今日は風の強い一日だった。窓を開ければ、たっぷりの湿り気を含んだ空気が部屋へと押し寄せてくる。カーテンはあわてふためくように大きく舞い、それに合わせて光がちらちらと床に跳ねる。空では雲が細かくちぎれて引き伸ばされて、かすれた毛筆のようになって漂っている。その雲が風に流されて太陽にかかると、世界にくっきりと落ちていたかげが淡く溶ける。すうっと日なたと日かげが歩み寄って一つになる。
お気に入りのジーンズの裾にくるくると捲り、お気に入りの靴を履いて、風で重いドアを開ける。青空に浮かぶ雲から、薄らと雨が降っている。光を受けて、細かな雨粒がふんわりと輝く。そんな光景に目を奪われながら階段を降りる。

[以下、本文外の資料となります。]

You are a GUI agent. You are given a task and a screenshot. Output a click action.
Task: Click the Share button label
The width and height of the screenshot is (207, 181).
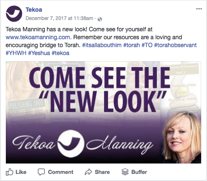[x=102, y=172]
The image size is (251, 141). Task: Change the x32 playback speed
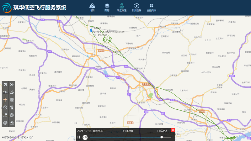pyautogui.click(x=85, y=137)
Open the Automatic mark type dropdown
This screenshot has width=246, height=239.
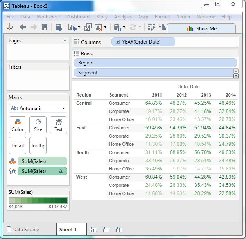pos(38,108)
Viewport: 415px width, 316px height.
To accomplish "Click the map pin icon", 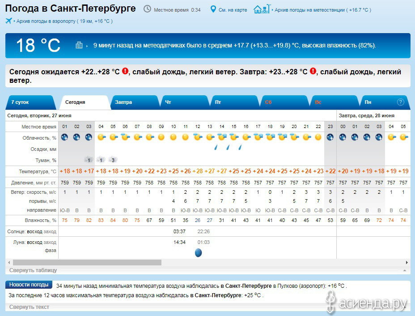I will [x=213, y=9].
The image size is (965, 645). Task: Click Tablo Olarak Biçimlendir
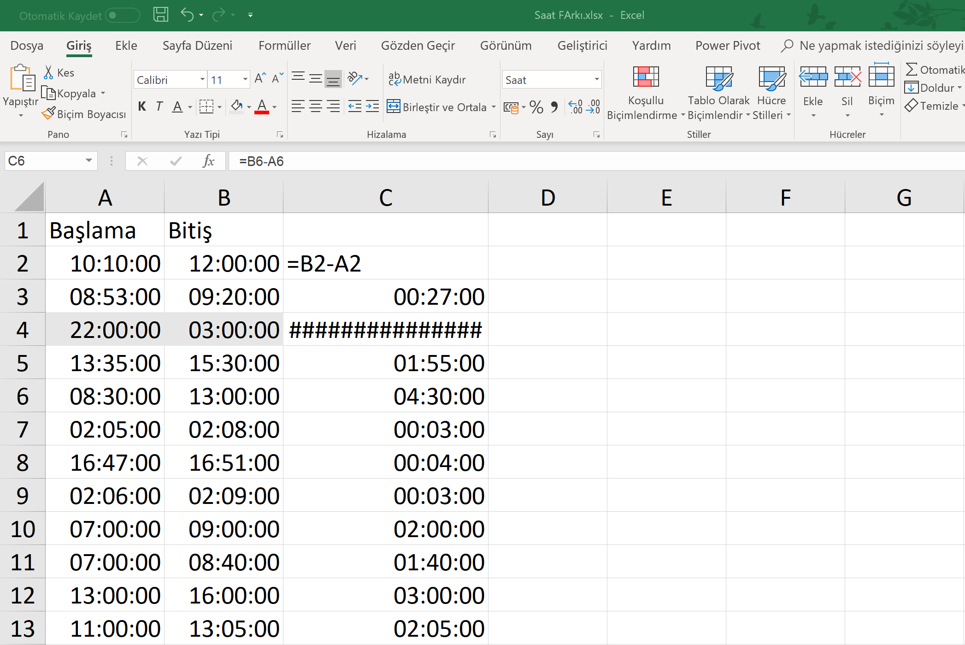[x=718, y=92]
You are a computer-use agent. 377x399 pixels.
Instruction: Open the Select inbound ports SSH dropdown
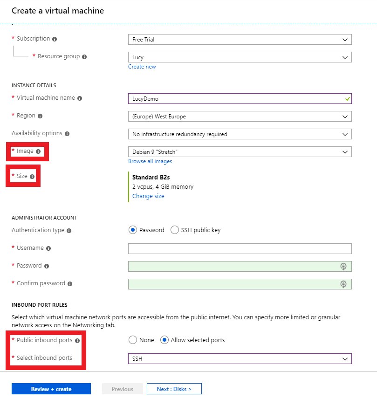[240, 359]
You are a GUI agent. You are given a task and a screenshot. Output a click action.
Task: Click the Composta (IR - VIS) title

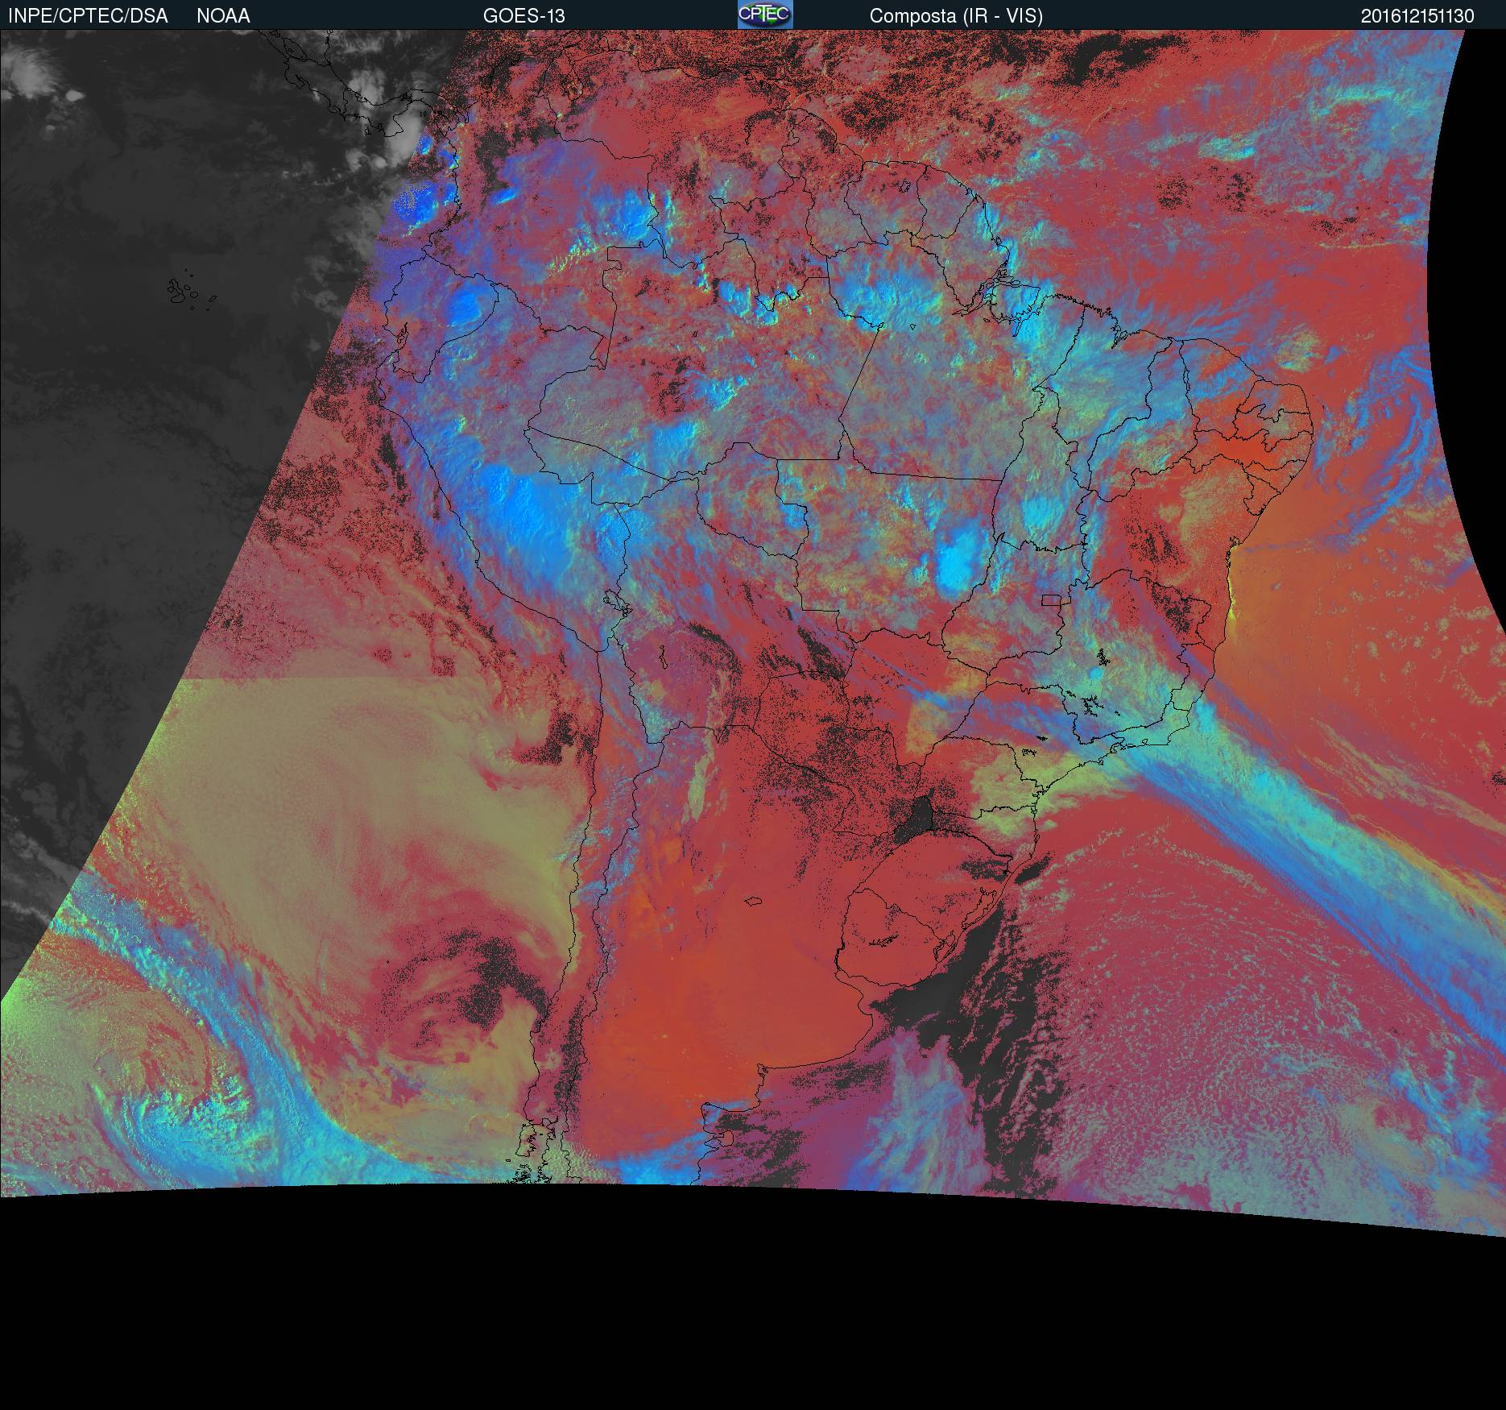(955, 16)
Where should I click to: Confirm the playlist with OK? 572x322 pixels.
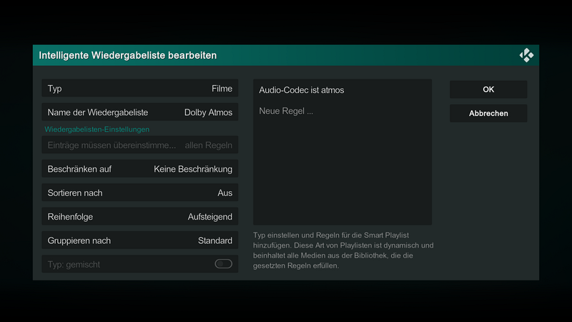(x=488, y=89)
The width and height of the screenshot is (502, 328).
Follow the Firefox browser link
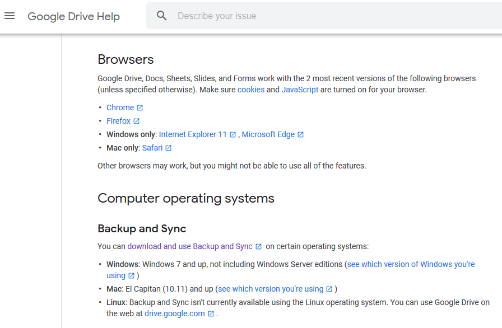coord(118,121)
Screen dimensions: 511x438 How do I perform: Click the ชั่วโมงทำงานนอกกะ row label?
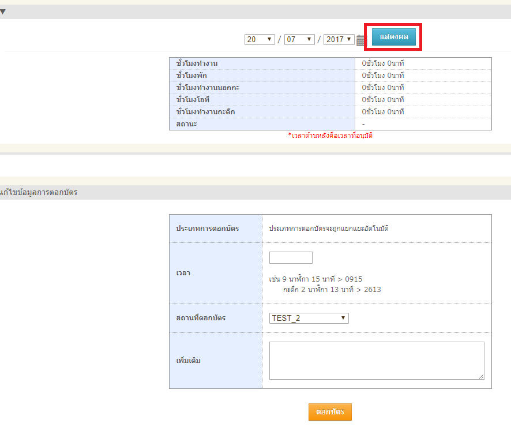[208, 88]
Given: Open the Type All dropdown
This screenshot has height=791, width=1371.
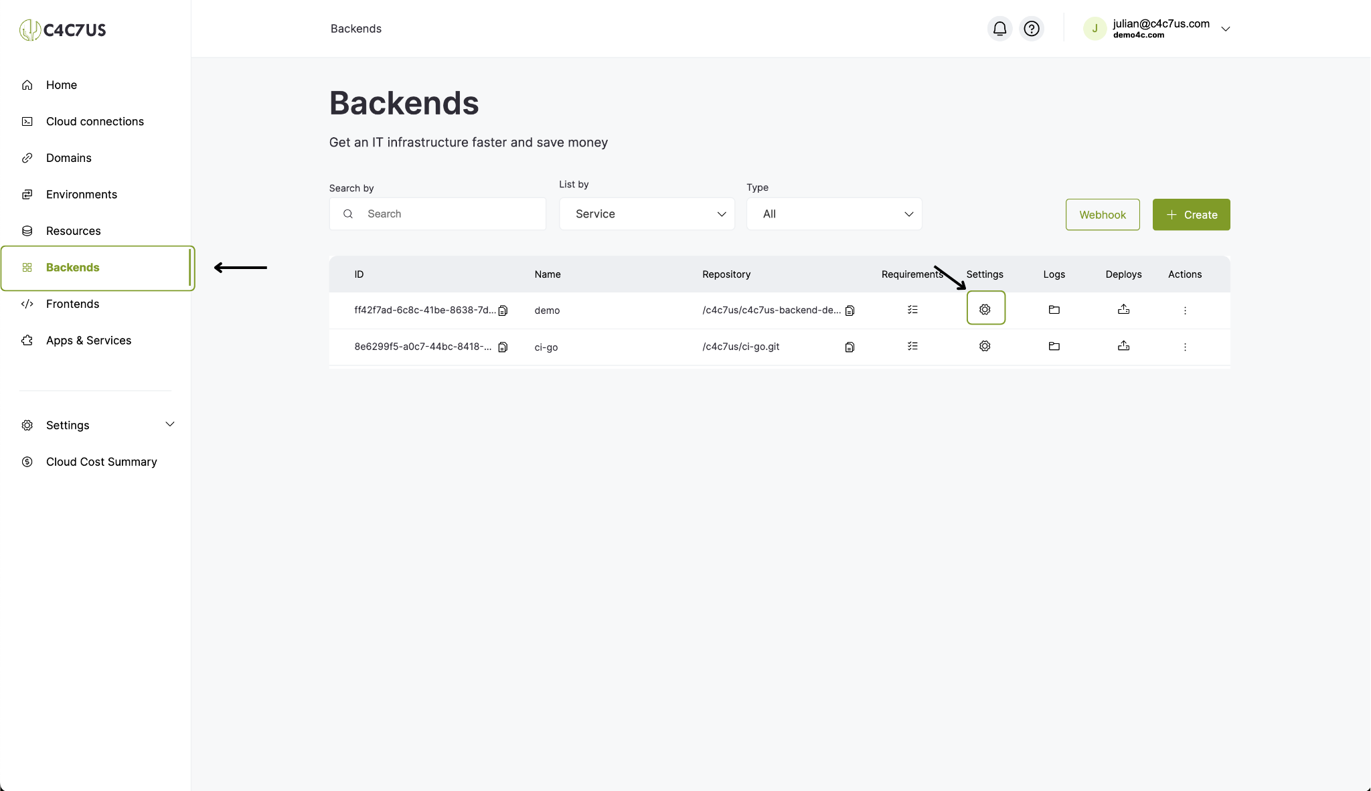Looking at the screenshot, I should point(834,214).
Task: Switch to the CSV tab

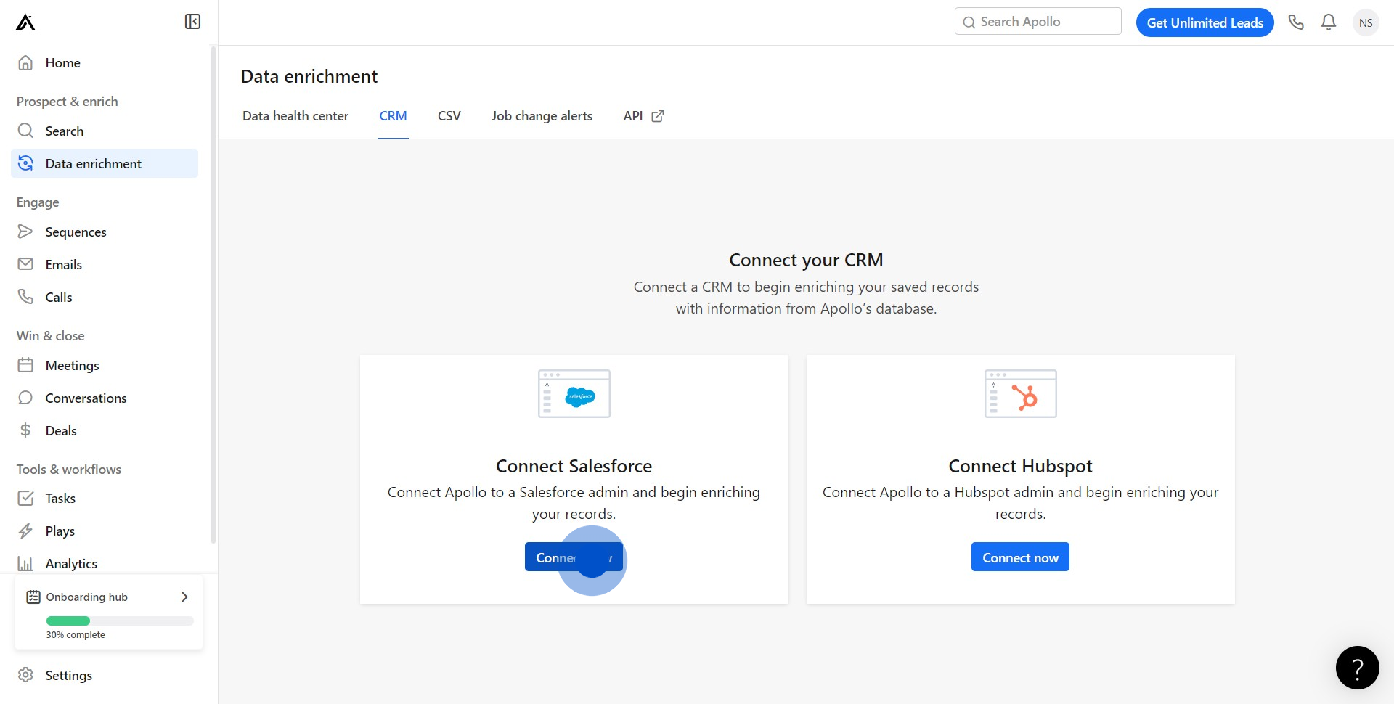Action: (449, 116)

駅へ向かう道、強めの追い風が細かな雨と混ざりながらぼくの背中を包む。柔らかく、ひんやりと、しっとりと。ふと、道端に止まっている車のリアガラスに目がいった。そこには穏やかな青空と薄く明るい雲が映りこんでいた。それを見た瞬間、なぜだろう、すごく久しぶりに涙が出そうになった。ヘッドフォンから届く音楽がまた、どうにもたまらなかった。